There is a need to work together in order to improve the different areas of operation. While remote working has proven very successful, at this point, we need to be together to take quicker decisions. We have just set up our office in Bombay.
In addition to this, you know, we have got our offices and engineering centers in Chennai, Pune, and software centres that are present in Hyderabad and Bangalore where we work very closely with these teams.
We need to continue to work with each other, whether it is hybrid or in person or remotely, because, you know, losing that human touch is something that we don’t want to let come in the way of our work.
And as this expansion progresses, we’ll definitely be looking at where we need to have additional presence.
What are your future product plans?
The segment over Rs 10 lakh is something that is growing at a much faster pace than the segment below Rs 10 lakh. That is very clear.
So, in terms of our immediate priorities when it comes to product, there are some changes we need to make on the C3 Aircross, which will happen very quickly. These are feature updates. They will happen between June and the festive period. So, it’s happening quickly.
It is not just for C3 Aircross, but will also be applicable for EC3, where we have started seeing some renewed interest and also for C3. Then you will see further updates in 2025 – feature sets and aesthetics. We want to make sure that we don’t fall back in terms of customer aspirations and we build the brand.

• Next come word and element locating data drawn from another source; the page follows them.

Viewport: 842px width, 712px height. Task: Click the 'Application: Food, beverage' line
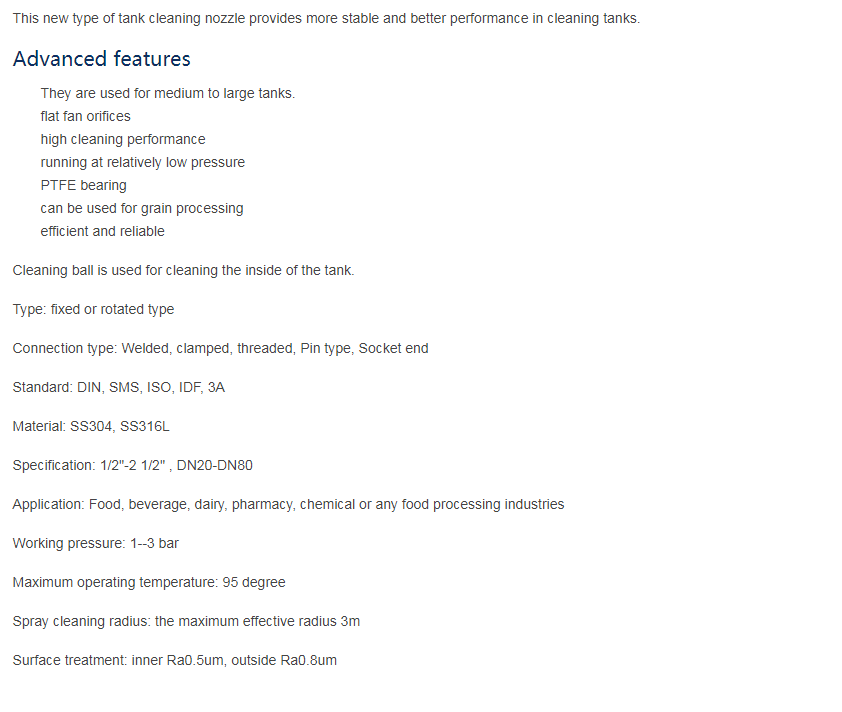point(288,504)
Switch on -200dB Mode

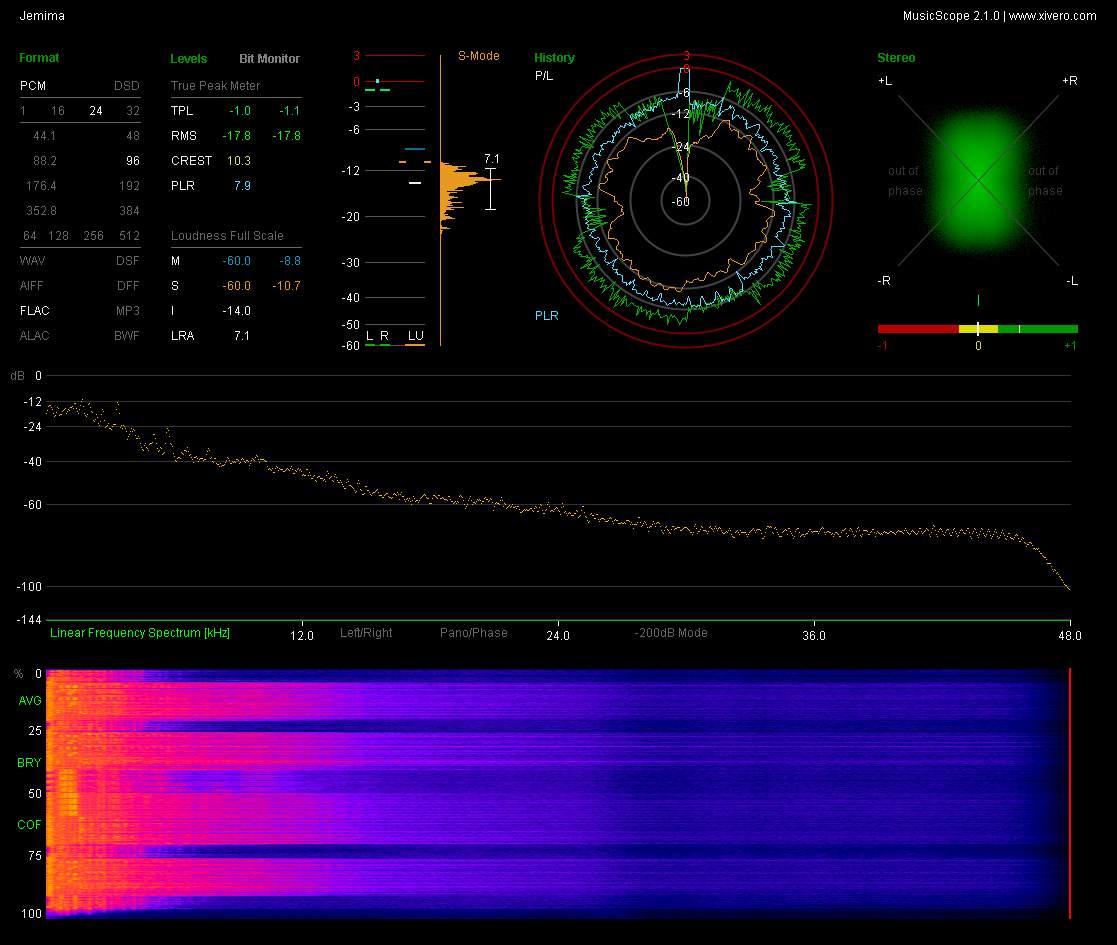click(x=670, y=633)
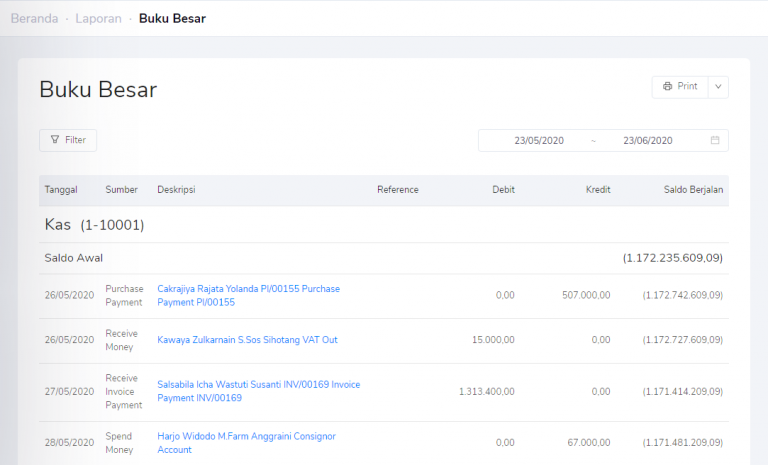The height and width of the screenshot is (465, 768).
Task: Select the Kas (1-10001) account heading
Action: [x=94, y=225]
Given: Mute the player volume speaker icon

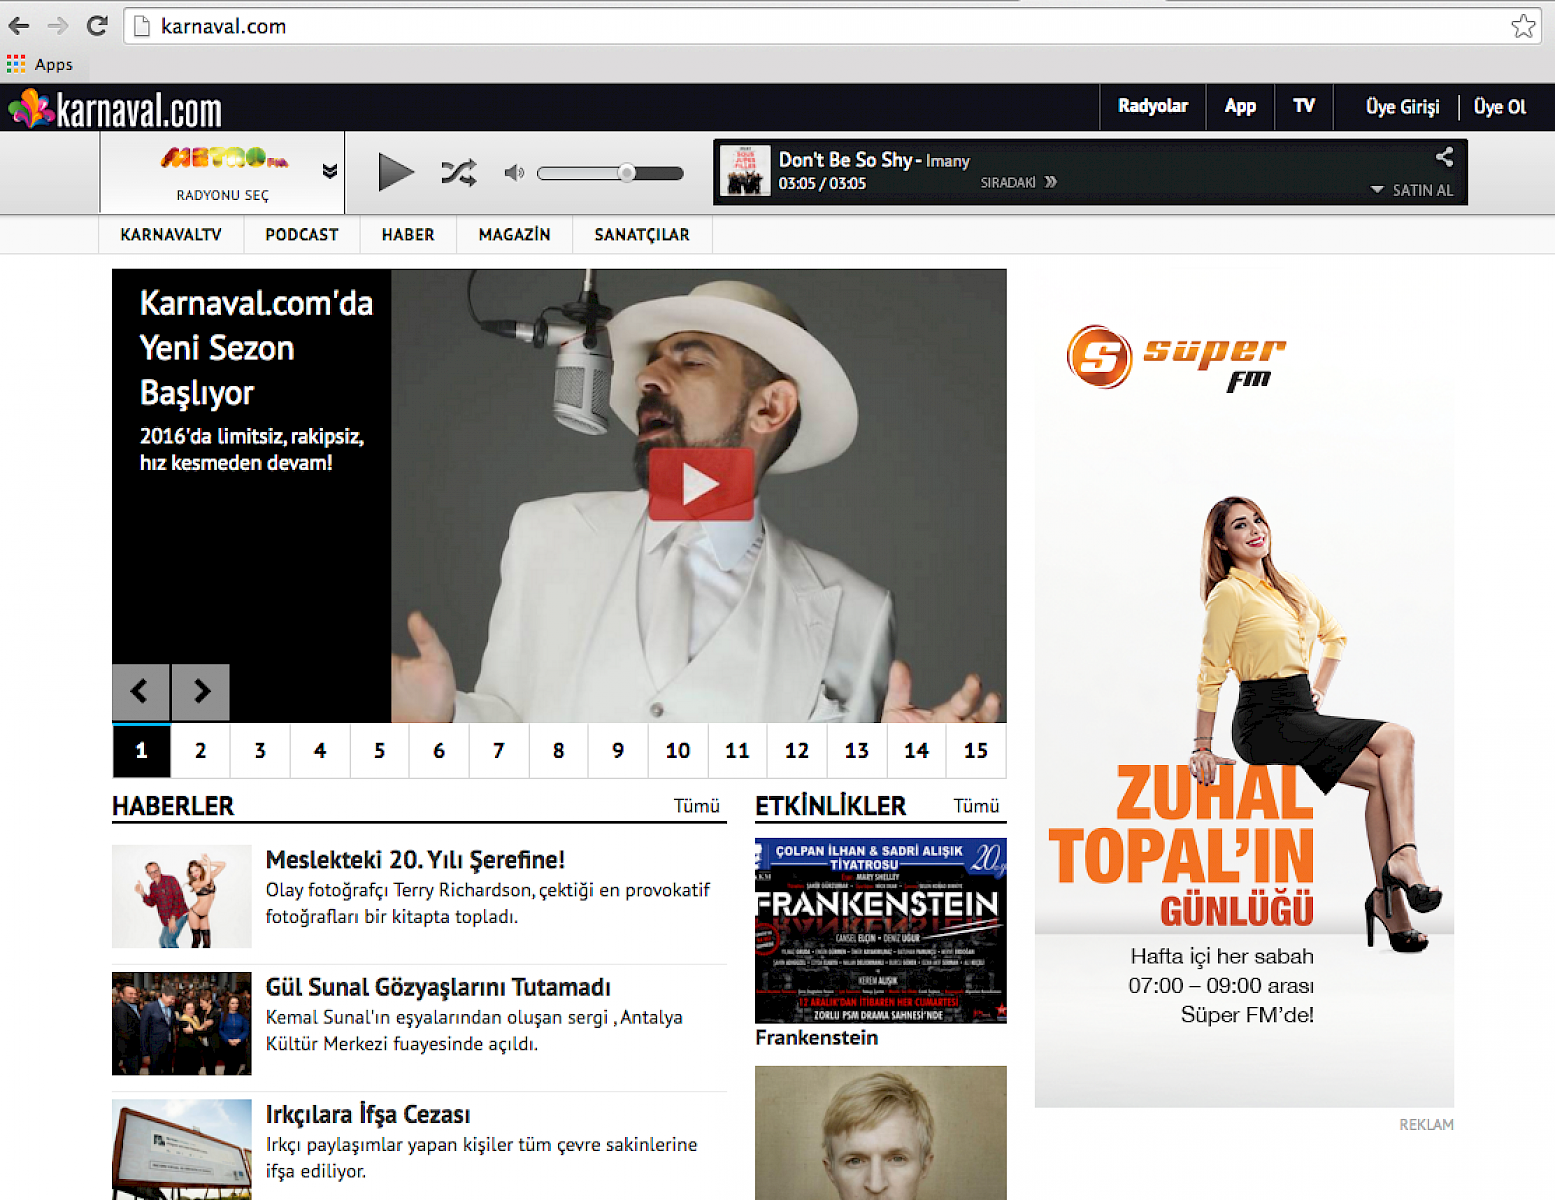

We are already thinking about 2026 and 2027 with the next phase of upgrades.
Building the Citroen brand and making it aspirational from a product perspective is very crucial for us to succeed in India.
More new products- will be CKD or CBU?
From a product perspective, there’s more coming in 2024. In a couple of weeks, we’ll have more details on the new product under Citroen.
Bringing in CBU, CKD, is that part of your thought process?
We’re always evaluating what can be brought in from the Stellantis stables. We’ve got quite a few options. We are evaluating a few other things that could happen quickly. We’ll talk more about that perhaps in the next few months.